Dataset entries
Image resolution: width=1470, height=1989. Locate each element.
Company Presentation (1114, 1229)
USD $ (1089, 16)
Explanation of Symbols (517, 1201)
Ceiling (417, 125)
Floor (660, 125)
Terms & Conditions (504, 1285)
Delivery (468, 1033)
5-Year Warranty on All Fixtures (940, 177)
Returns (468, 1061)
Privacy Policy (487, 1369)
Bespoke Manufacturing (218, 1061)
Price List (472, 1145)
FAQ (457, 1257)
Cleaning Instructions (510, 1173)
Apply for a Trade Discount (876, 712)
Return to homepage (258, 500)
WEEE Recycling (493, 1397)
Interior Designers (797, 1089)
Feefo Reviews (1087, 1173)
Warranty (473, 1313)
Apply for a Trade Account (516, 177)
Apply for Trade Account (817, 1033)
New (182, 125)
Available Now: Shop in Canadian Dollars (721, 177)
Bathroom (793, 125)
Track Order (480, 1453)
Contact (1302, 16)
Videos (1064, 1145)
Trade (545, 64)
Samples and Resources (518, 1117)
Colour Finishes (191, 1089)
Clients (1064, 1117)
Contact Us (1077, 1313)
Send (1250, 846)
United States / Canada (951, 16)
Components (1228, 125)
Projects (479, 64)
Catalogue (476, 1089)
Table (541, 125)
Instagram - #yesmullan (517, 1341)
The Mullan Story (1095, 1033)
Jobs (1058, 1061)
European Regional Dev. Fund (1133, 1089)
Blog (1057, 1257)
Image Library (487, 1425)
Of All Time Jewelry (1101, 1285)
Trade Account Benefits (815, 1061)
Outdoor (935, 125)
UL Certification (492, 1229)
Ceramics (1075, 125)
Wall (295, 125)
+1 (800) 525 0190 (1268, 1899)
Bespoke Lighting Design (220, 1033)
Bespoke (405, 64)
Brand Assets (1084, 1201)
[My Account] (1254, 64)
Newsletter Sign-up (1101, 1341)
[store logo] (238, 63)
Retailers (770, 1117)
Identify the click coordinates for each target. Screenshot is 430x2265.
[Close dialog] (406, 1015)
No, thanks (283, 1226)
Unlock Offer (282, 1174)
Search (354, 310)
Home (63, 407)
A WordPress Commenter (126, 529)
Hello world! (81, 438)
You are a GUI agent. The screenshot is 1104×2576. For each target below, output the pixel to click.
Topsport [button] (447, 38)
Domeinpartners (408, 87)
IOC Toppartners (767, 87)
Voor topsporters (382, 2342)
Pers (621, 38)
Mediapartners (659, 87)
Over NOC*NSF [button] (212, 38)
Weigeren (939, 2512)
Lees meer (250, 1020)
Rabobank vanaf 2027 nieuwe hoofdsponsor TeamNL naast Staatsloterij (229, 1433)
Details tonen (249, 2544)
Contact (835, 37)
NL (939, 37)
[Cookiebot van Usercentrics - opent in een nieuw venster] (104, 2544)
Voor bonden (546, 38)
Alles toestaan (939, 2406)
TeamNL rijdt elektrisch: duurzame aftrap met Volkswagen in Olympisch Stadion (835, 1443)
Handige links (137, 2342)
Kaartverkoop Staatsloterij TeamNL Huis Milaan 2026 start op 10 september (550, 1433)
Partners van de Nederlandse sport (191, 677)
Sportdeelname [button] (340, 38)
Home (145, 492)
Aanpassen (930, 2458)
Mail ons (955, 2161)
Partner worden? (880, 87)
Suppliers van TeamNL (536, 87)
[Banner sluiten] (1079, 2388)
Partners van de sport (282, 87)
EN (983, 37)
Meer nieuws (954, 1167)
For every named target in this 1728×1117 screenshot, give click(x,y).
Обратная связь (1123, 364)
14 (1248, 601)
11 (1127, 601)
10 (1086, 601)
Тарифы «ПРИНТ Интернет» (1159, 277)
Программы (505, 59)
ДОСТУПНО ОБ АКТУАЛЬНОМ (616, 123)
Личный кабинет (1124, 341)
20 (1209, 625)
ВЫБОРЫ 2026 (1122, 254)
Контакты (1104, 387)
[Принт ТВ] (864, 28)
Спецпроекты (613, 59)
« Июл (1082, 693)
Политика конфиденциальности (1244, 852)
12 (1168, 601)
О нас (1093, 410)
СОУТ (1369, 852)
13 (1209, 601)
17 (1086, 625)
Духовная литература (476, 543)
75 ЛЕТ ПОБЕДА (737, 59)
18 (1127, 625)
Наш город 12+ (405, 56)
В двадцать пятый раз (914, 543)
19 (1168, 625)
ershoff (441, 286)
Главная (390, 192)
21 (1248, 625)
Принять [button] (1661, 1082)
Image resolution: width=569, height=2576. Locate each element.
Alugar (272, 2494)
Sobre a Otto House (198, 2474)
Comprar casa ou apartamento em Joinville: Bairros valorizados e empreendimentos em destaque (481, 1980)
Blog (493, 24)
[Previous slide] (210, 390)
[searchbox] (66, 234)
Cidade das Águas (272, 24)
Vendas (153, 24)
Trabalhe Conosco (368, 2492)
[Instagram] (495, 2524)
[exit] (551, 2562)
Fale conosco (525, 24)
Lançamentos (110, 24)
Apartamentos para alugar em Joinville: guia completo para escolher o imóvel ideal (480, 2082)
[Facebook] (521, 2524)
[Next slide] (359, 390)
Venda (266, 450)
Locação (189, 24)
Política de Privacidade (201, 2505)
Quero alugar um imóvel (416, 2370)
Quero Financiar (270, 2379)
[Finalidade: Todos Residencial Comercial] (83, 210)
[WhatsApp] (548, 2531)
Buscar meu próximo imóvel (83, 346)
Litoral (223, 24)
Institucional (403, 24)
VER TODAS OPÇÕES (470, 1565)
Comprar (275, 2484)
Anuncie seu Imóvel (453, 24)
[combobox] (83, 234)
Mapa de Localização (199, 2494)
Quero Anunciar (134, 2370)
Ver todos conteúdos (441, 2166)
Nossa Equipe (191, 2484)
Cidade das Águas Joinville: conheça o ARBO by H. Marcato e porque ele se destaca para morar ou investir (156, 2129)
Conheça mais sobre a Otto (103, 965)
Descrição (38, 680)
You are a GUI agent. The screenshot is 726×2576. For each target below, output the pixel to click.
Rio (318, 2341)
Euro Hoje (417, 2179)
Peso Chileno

(About this exercise) Find and count the lines of the data that include the string "each", and report that figure by itself.

(Finished exercise) 5